▸ **Ihre Aufgaben**:
**a.** Welche Art von verspäteter Meldung ist nach dem Text zur Versehensklausel nicht erfasst?
**b.** Führen Sie den Text zur Versehensklausel im Anschluss an seinen letzten Satz weiter.

▸ **Vorliegender Text**:
····················

Nicht erfasst ist eine verspätete Meldung, die sich dadurch ergibt, dass der VN seine Unfallversicherung vergessen hatte. Die Klausel privilegiert nur die Diskrepanz zwischen individueller Einschätzung und objektivem Bestehen der medizinischen Situation. Erfolgt eine Behandlung, die einen Leistungsanspruch prinzipiell auslöst, unterlässt der VN aber die Schadenanzeige, dann liegt eine nicht durch die Versehensklausel privilegierte Obliegenheitsverletzung vor.
Rz. 47
Muster 5: Musterbedingung versehentliche Obliegenheitsverletzung (Versehen 2)
Unterbleibt versehentlich die Anzeige bzw. die Erfüllung einer vertraglichen Obliegenheit, so beeinträchtigt das die Leistungspflicht des VR nicht, es sei denn, der VR weist nach, dass es sich hierbei nicht um ein Versehen des Versicherten handelt und der Versicherte nach Erkennen die Anzeige nicht unverzüglich nachgeholt bzw. die Obliegenheit nicht unverzüglich erfüllt hat.

····················

▸ **Datenliste**:
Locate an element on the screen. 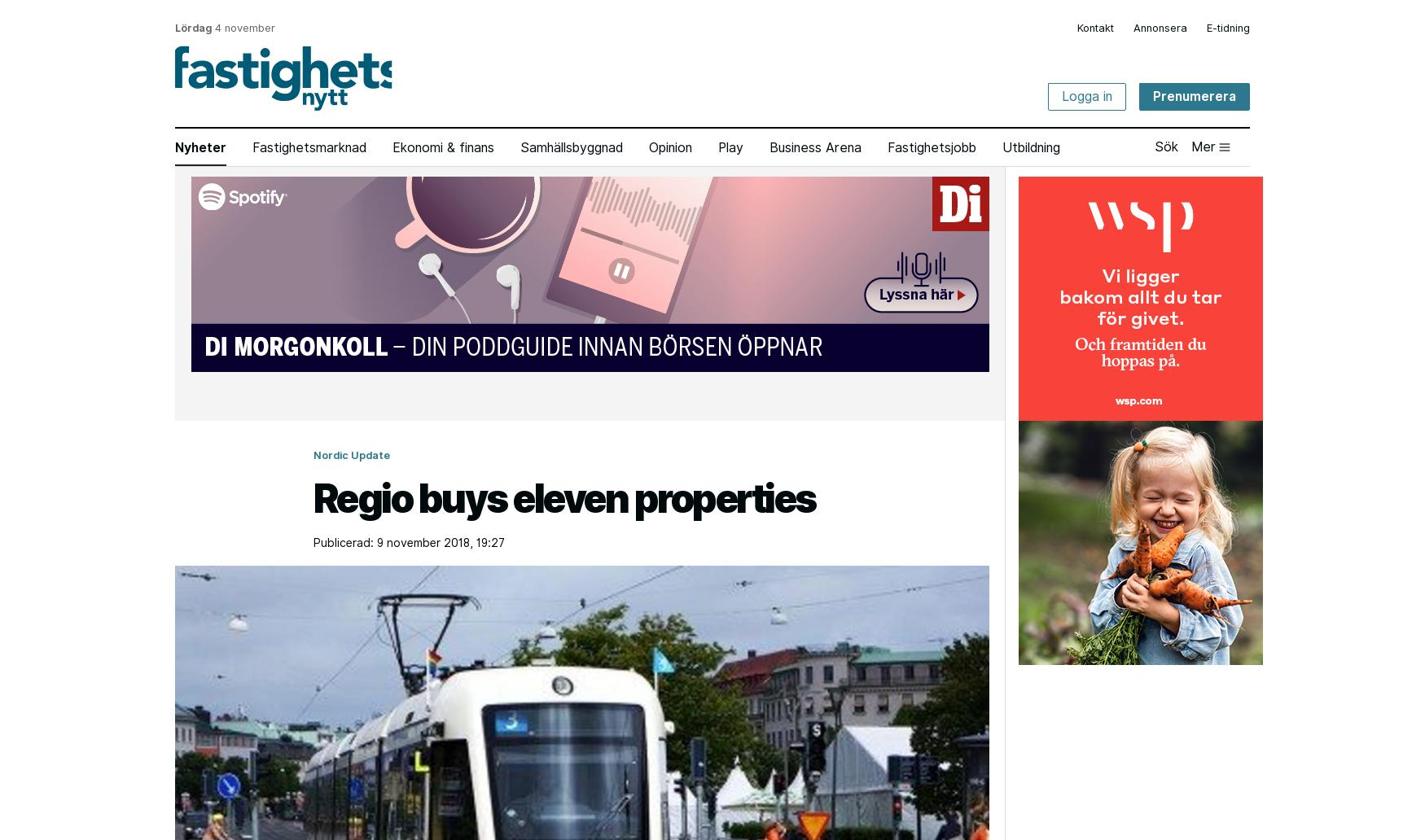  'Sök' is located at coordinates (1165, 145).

····················

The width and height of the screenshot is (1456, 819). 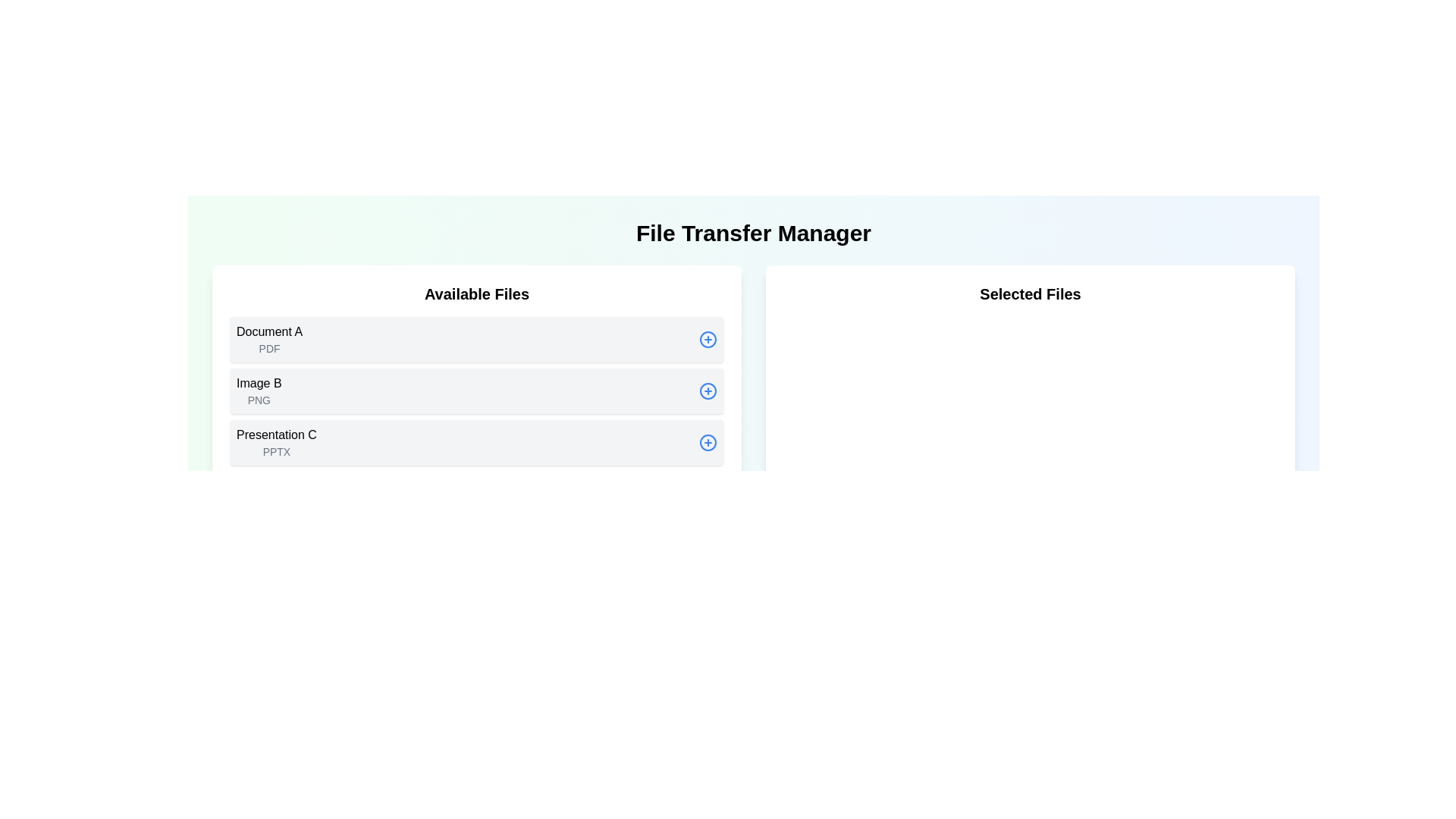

····················

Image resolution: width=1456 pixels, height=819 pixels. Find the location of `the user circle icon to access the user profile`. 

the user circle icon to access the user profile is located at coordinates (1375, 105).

····················

▸ **Antworten**:
**a.** Eine verspätete Meldung, die sich dadurch ergibt, dass der VN seine Unfallversicherung vergessen hatte.

**b.**
Rz. 48
Bedingung Versehen 2 beseitigt die Obliegenheit nicht, sondern vereinbart für bestimmte Obliegenheitsverletzungen, dass diese folgenlos bleiben. Es ändert sich also die Rechtsfolge. Beide Formen laufen entsprechend der berücksichtigten Versehen auf das gleiche Ergebnis hinaus.
In Bedingung Versehen 1 muss der VN das Versehen beweisen, bei Bedingung Versehen 2 muss dagegen der VR nachweisen, dass kein Versehen vorlag. Insoweit beinhalten die Regelungen bereits Grundgedanken des VVG n.F. (vgl. Rn 58 ff.).
Rz. 49
Erfolgt die Meldung vorsätzlich oder grob fahrlässig verspätet, so ist die Versehensklausel nicht anwendbar, da kein Versehen vorliegt, wenn die VP bzw. der VN erkannt hat oder hätte erkennen müssen, dass eine Leistungspflicht des VR besteht. Die Obliegenheitsverletzung unterliegt in diesen Fällen den allgemeinen Regelungen (vgl. Rn 58 ff.).
Rz. 50
Eine zeitliche Grenze für den folgenlosen Einwand eines Versehens benennen die Musterbedingungen zwar nicht, man wird aber als spätesten Zeitpunkt den Eintritt der Verjährung annehmen müssen.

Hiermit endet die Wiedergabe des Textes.